Vocational stocks like China East have emerged as a safer, more stable segment of the country’s burgeoning education market that is better known for online service providers. The online group thrived during the country’s pandemic lockdowns in early 2020 as most people studied from home for several months. But that group has struggled more recently as students returned to classrooms and the government takes steps to limit pressure on students from extracurricular classes.

By comparison, private higher education providers like China East and language learning companies have been less subject to regulation of young student activities. That difference shows up on the bottom line. Whereas China East and many other traditional education companies are solidly profitable, nearly all the online-based specialists are losing money.  

Online education users in China nearly doubled between June 2019 and March 2020, hitting a peak of 423 million last spring during the pandemic, before falling back to 341.7 million in December, according to data published in February by the China Internet Network Information Center.

In the crowded field of Chinese education stocks, China East is a contrarian bet due to its traditional classroom model.
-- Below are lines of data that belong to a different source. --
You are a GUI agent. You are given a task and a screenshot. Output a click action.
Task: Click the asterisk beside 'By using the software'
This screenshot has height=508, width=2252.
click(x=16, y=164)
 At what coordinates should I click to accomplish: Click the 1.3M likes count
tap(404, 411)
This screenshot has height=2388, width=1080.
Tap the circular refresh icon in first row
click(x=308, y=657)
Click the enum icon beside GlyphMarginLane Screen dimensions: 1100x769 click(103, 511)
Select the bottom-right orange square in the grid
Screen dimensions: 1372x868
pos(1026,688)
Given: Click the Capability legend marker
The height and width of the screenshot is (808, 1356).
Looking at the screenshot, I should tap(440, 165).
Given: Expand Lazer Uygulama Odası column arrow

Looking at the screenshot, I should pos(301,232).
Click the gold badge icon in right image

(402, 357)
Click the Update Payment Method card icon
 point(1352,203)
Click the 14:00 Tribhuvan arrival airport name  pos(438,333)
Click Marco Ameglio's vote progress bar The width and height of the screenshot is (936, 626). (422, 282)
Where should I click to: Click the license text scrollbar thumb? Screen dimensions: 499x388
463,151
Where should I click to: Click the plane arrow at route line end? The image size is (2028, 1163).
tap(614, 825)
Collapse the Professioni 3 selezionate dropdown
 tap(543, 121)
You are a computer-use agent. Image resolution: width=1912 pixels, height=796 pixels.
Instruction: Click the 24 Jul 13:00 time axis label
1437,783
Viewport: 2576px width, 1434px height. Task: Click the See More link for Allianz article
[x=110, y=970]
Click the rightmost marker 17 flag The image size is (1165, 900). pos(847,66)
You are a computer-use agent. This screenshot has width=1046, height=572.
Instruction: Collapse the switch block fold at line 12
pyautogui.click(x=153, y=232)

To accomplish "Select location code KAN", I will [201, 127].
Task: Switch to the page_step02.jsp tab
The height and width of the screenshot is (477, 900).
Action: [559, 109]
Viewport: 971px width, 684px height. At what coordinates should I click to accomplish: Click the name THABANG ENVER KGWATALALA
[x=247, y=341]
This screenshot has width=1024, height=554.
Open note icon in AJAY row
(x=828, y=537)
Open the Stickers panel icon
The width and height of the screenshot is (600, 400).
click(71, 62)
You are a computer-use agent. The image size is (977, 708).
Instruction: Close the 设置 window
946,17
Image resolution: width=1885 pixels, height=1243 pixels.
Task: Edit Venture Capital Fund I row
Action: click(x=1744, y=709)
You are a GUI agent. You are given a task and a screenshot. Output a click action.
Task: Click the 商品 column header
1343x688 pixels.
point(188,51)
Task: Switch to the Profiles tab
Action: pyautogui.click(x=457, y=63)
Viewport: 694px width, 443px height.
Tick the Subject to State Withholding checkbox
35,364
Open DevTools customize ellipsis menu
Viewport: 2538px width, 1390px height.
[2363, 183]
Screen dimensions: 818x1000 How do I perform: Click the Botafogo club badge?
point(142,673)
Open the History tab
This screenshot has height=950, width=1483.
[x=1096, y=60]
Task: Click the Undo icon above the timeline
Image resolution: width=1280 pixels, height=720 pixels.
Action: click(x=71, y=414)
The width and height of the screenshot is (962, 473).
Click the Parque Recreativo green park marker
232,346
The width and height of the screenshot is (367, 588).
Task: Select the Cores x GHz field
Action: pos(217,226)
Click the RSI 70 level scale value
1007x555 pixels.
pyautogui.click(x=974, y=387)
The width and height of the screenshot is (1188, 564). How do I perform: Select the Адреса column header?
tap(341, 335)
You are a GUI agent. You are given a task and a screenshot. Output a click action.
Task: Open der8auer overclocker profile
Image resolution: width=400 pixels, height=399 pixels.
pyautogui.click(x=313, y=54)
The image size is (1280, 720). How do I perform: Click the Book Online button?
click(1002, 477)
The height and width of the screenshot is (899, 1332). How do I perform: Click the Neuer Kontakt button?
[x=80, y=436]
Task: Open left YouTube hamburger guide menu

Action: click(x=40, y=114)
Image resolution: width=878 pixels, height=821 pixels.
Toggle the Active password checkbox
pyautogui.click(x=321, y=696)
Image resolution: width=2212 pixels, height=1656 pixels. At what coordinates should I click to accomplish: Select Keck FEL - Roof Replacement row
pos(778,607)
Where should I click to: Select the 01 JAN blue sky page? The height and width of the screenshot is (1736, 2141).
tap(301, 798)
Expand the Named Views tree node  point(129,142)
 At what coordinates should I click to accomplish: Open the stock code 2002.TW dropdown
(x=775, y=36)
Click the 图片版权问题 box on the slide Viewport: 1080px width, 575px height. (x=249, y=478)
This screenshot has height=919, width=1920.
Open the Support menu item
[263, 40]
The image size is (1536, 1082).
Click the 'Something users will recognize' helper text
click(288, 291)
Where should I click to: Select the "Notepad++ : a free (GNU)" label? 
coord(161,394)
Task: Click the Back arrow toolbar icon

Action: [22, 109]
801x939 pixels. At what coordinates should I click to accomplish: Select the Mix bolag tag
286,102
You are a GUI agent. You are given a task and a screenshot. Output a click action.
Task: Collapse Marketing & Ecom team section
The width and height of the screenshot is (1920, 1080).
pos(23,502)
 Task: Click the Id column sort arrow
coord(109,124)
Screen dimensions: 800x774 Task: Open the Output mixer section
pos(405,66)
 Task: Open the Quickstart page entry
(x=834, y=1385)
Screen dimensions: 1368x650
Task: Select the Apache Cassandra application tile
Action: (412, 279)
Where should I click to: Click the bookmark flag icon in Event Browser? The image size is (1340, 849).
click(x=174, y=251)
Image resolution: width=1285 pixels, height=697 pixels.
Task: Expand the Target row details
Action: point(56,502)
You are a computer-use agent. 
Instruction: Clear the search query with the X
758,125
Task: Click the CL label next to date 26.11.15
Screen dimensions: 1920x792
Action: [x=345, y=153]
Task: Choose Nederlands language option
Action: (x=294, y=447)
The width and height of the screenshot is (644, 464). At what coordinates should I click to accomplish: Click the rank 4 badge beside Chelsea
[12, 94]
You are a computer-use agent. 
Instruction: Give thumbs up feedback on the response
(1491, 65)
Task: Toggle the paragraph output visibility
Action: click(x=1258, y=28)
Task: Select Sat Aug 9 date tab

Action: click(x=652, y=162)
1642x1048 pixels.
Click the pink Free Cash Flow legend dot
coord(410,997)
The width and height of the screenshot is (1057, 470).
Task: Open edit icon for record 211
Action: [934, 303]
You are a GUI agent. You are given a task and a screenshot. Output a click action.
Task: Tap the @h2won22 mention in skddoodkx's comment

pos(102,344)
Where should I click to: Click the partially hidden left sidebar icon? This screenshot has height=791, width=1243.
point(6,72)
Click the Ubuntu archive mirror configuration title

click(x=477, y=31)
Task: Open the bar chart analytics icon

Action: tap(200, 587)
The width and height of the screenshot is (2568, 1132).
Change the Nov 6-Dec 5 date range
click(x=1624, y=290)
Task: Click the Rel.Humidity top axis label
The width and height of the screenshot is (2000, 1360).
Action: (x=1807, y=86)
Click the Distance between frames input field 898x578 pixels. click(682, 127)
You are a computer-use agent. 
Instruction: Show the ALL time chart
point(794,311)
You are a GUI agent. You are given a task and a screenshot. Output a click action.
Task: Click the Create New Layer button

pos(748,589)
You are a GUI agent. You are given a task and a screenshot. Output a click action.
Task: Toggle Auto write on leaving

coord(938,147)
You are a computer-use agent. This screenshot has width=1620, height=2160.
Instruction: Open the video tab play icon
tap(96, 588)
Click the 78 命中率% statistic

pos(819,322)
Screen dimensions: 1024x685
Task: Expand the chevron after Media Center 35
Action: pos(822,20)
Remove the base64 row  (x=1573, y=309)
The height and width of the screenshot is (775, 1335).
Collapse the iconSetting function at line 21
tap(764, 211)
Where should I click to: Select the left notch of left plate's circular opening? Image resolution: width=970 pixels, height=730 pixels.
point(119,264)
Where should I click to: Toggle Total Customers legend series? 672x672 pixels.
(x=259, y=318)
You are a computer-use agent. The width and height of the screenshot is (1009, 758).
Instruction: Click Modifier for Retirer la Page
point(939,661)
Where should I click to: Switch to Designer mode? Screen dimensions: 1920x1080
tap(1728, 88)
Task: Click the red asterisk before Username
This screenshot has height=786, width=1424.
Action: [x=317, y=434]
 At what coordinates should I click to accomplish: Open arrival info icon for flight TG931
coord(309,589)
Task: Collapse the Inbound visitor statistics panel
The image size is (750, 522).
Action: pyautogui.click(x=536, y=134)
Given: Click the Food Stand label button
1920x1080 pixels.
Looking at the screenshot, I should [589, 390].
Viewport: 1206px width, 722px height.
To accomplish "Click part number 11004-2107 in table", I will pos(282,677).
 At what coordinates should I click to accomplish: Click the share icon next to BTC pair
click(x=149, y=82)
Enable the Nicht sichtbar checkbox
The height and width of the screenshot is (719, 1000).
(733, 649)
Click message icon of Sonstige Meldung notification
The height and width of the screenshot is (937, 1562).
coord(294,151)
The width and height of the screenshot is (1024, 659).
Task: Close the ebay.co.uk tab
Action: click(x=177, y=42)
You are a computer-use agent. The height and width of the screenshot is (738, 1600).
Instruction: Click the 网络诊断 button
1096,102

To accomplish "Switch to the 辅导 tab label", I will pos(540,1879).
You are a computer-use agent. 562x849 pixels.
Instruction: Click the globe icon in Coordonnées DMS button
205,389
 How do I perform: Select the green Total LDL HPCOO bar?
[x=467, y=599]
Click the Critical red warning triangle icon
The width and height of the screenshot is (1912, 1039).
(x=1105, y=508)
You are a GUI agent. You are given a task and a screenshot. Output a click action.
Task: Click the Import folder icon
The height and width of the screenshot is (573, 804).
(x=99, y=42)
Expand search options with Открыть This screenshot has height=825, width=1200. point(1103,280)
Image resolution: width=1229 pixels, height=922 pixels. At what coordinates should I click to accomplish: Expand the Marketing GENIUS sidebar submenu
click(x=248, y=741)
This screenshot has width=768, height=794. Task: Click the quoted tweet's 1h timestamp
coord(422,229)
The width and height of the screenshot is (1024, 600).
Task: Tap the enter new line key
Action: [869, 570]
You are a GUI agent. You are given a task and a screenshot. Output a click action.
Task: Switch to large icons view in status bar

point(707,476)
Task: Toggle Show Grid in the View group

Its shares lost half their value during lockdown between January and March 2020, before rebounding to record levels in the second half of 2020 as instruction resumed. The stock is now up 77% in the nearly two years since its Hong Kong IPO.  

Even after the recent rally, China East’s stock is relatively undervalued compared to its peers, with price-to-sales (P/S) ratio of about 11. Professional education training provider China Kepei Education Group trades at around 14, while civil service-focused Offcn Education Technology trades at 15 and China Education Group at 16.